* Brief
Could you count the lines below that include the word "agent" and give only the number?

* Material shown

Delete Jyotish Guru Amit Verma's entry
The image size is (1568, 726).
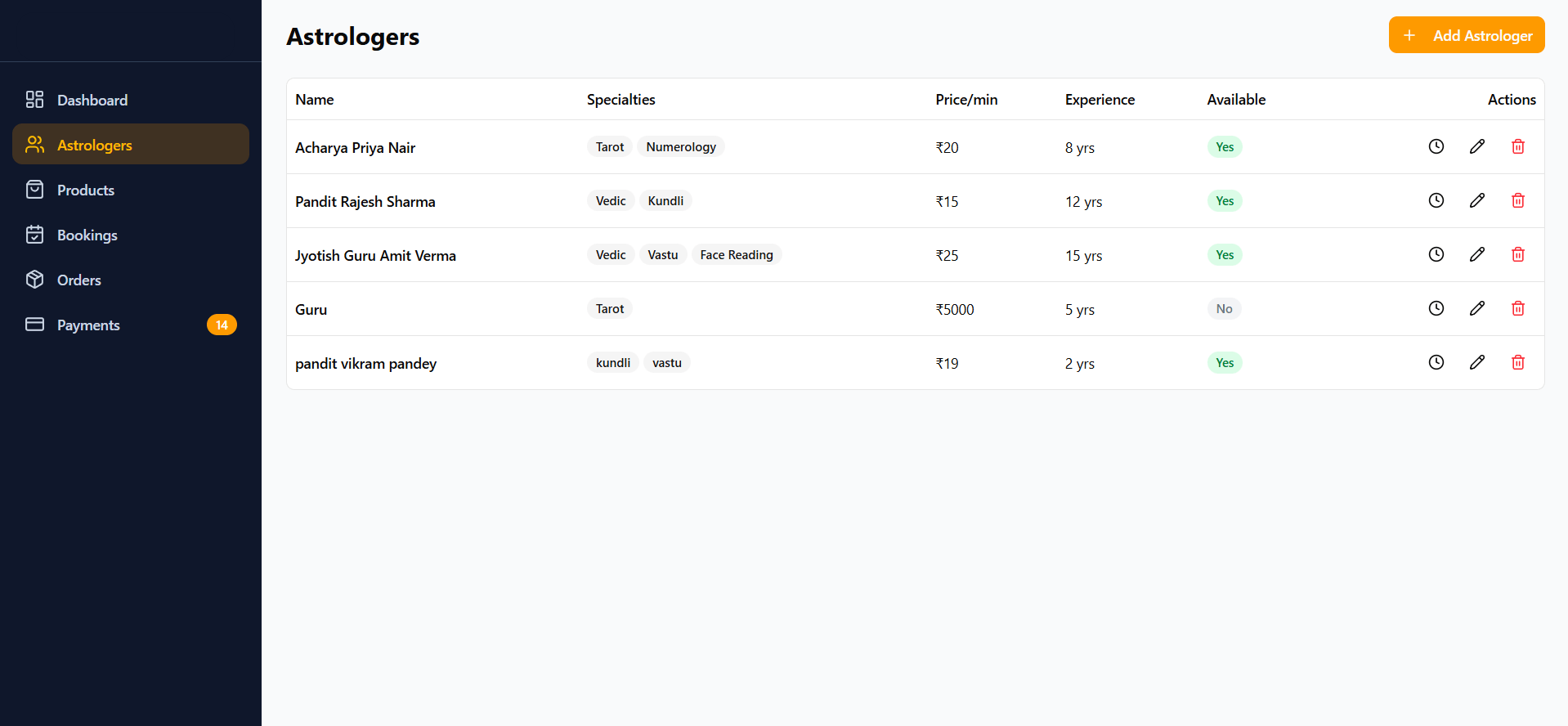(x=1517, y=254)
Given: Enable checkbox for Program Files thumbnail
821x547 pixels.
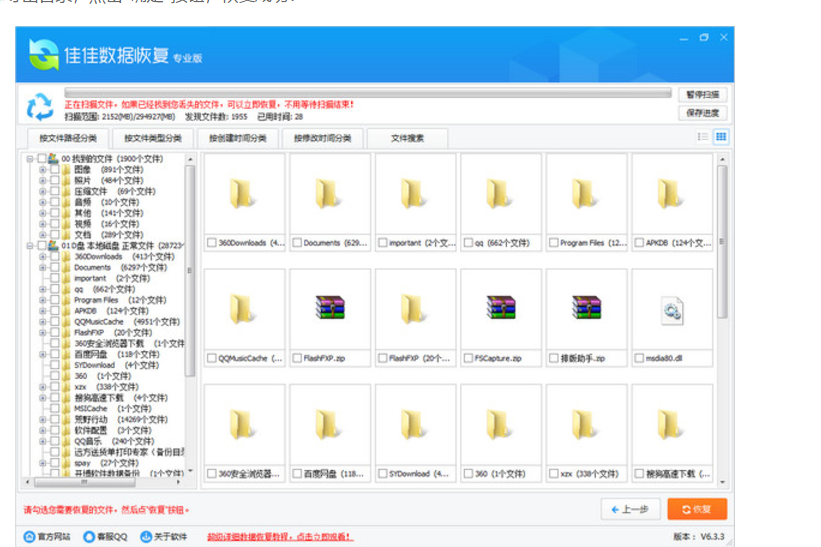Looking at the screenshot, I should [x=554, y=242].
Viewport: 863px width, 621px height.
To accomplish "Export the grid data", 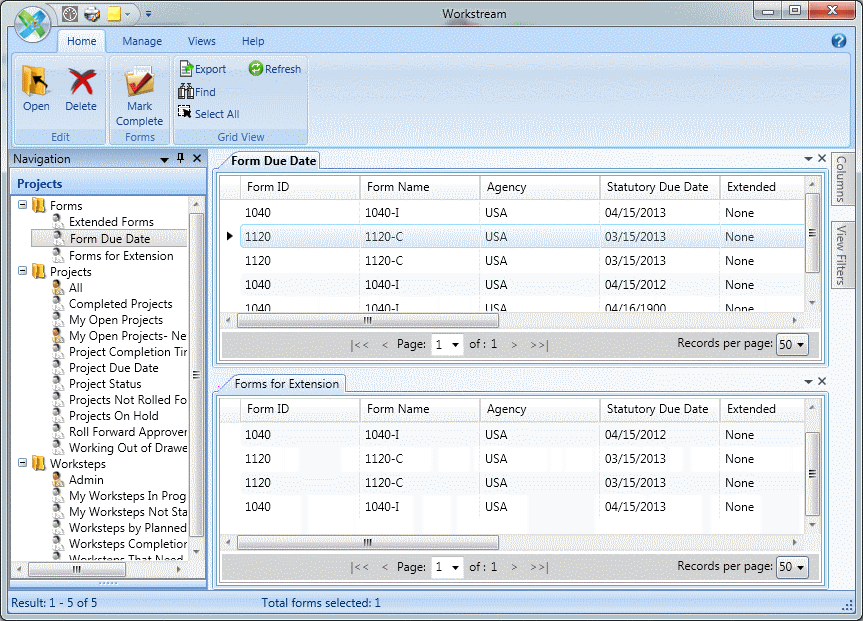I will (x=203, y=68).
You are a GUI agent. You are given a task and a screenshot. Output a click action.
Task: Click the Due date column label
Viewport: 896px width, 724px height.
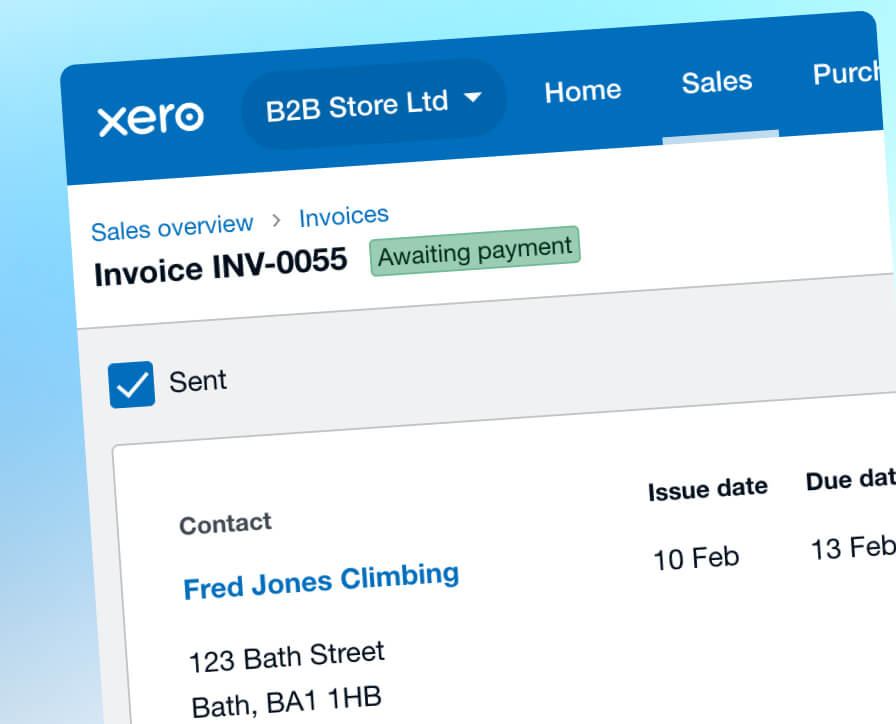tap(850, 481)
--
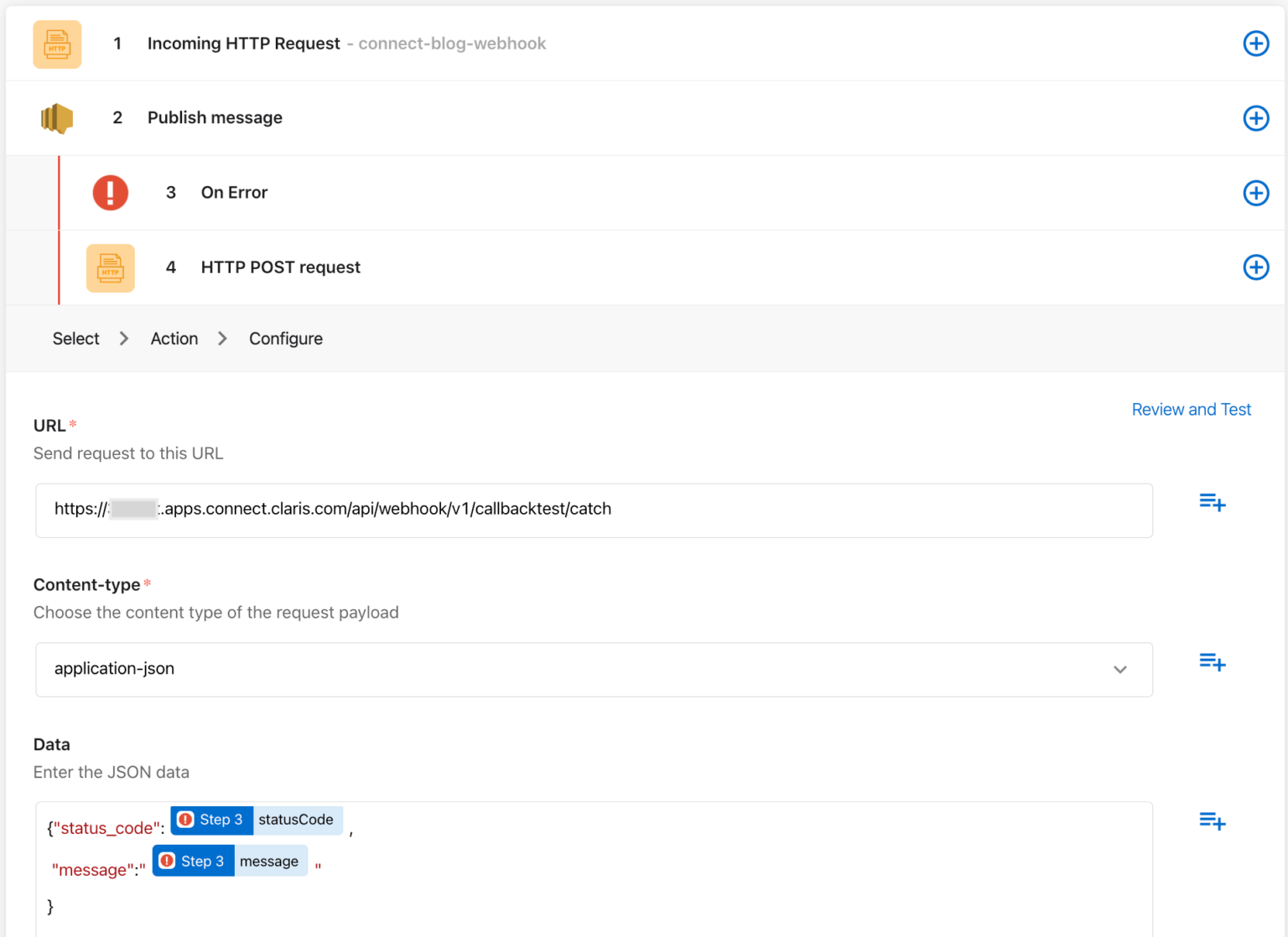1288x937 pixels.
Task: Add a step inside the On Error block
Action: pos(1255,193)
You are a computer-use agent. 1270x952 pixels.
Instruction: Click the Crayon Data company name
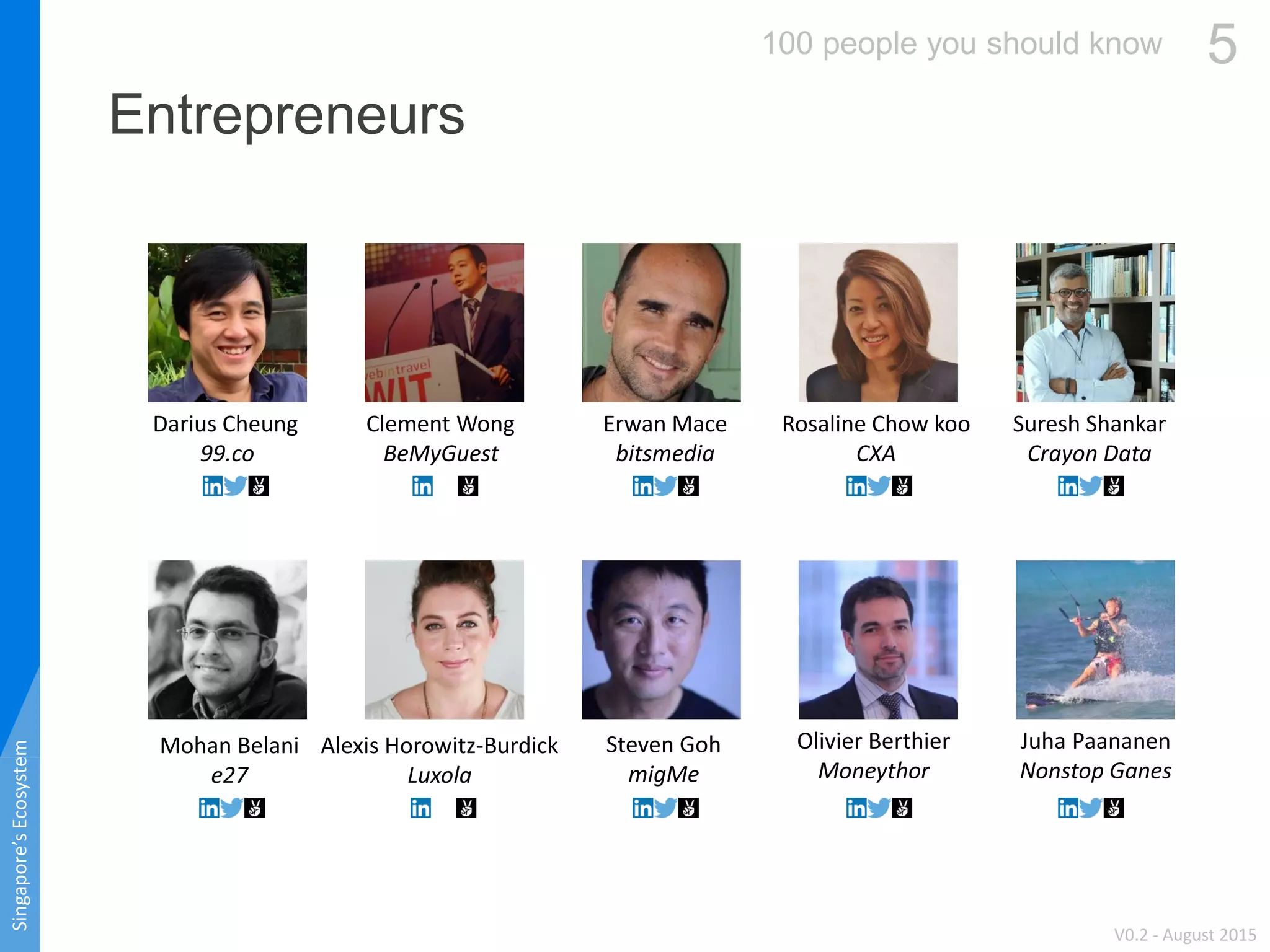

* Solution below
2